BRIEF:
Beginning with the line that holds "Expand the browser tab search dropdown", copy each line exactly through the end of the entries, but leave the pictures out.

(Stored data)
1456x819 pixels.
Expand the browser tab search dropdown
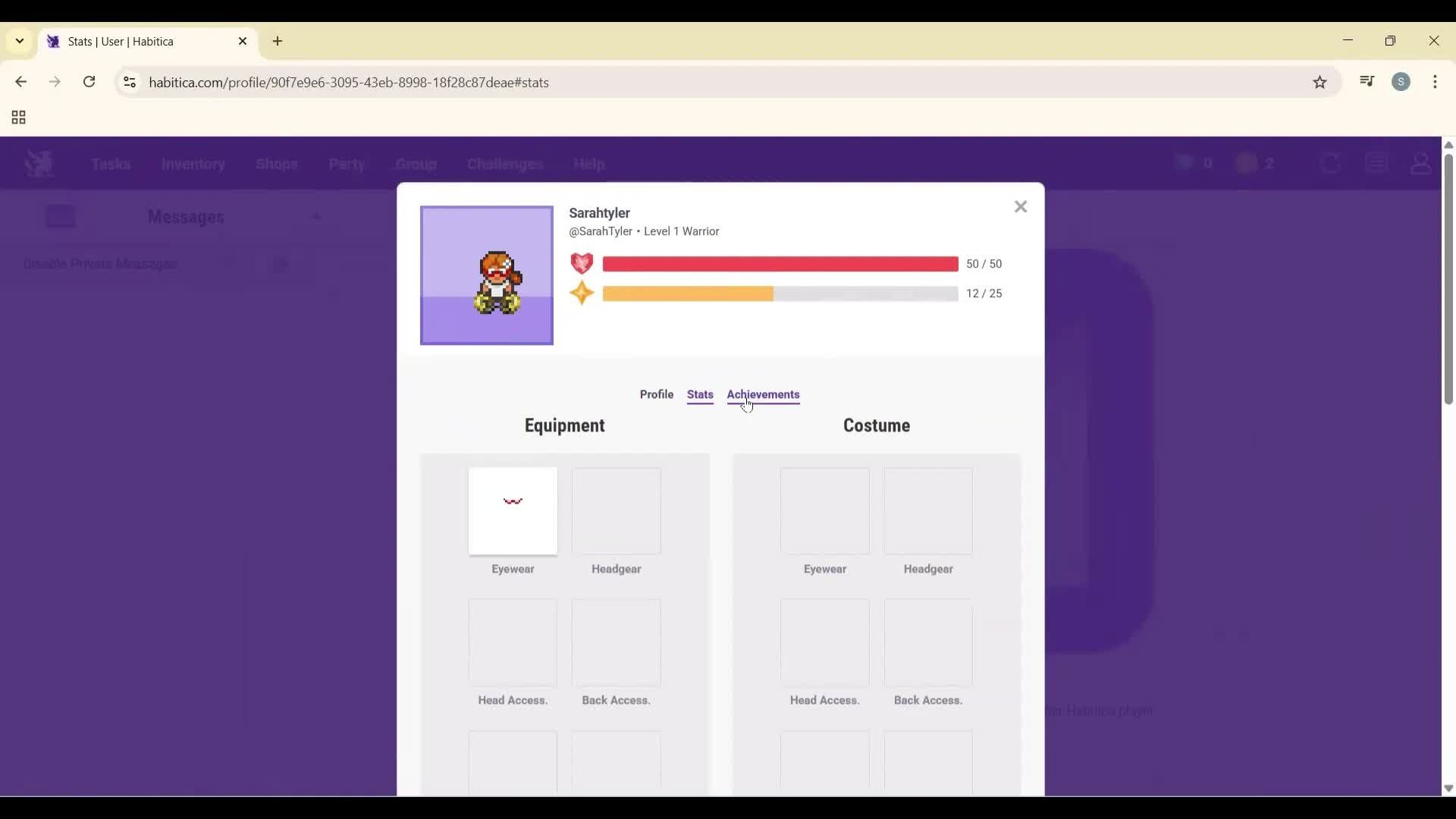click(18, 42)
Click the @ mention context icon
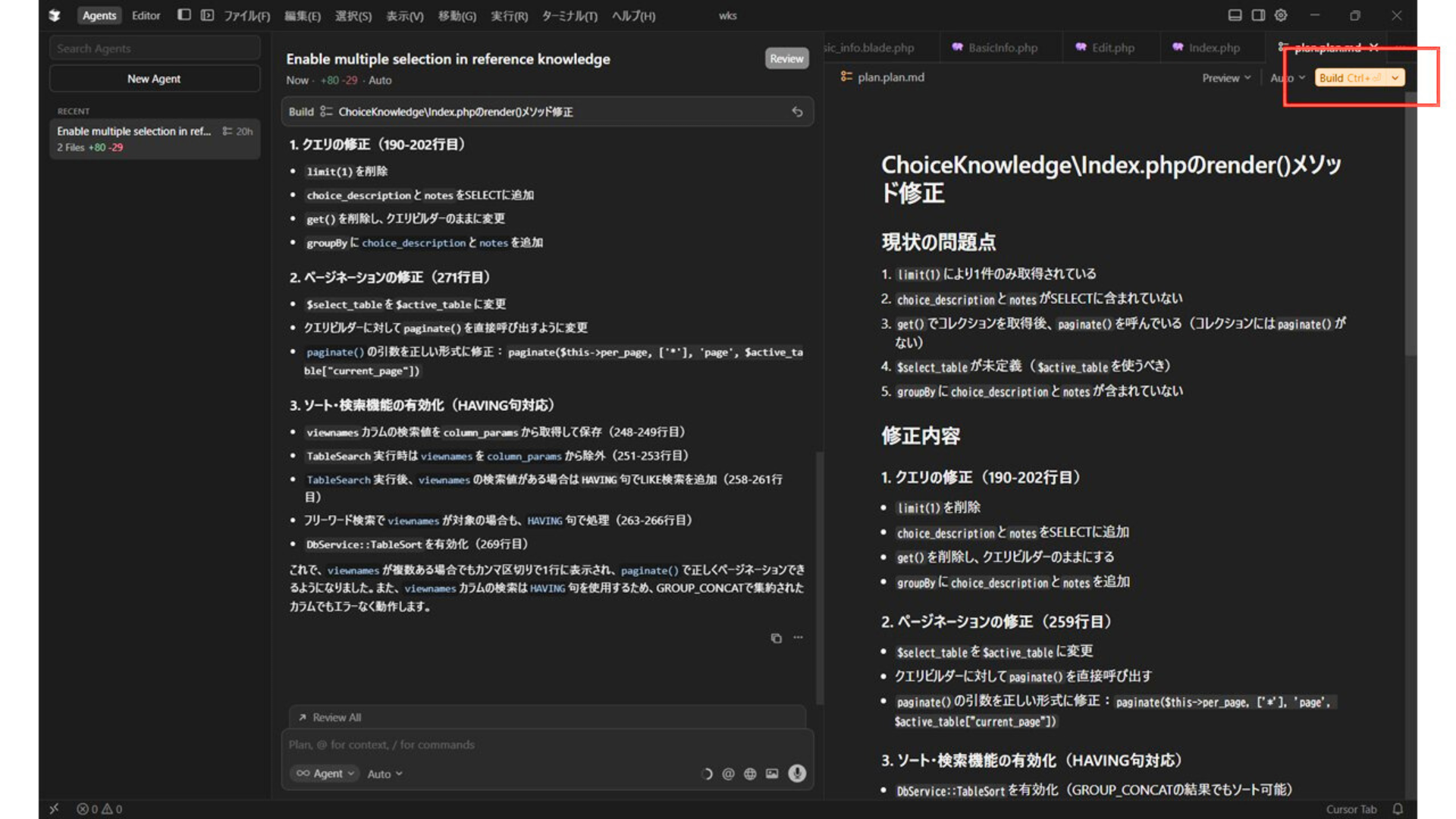This screenshot has width=1456, height=819. [728, 774]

ANSWER FOR THIS EXERCISE:
Expand the browser tab search dropdown
click(18, 42)
Click the @ mention context icon
This screenshot has width=1456, height=819. [728, 774]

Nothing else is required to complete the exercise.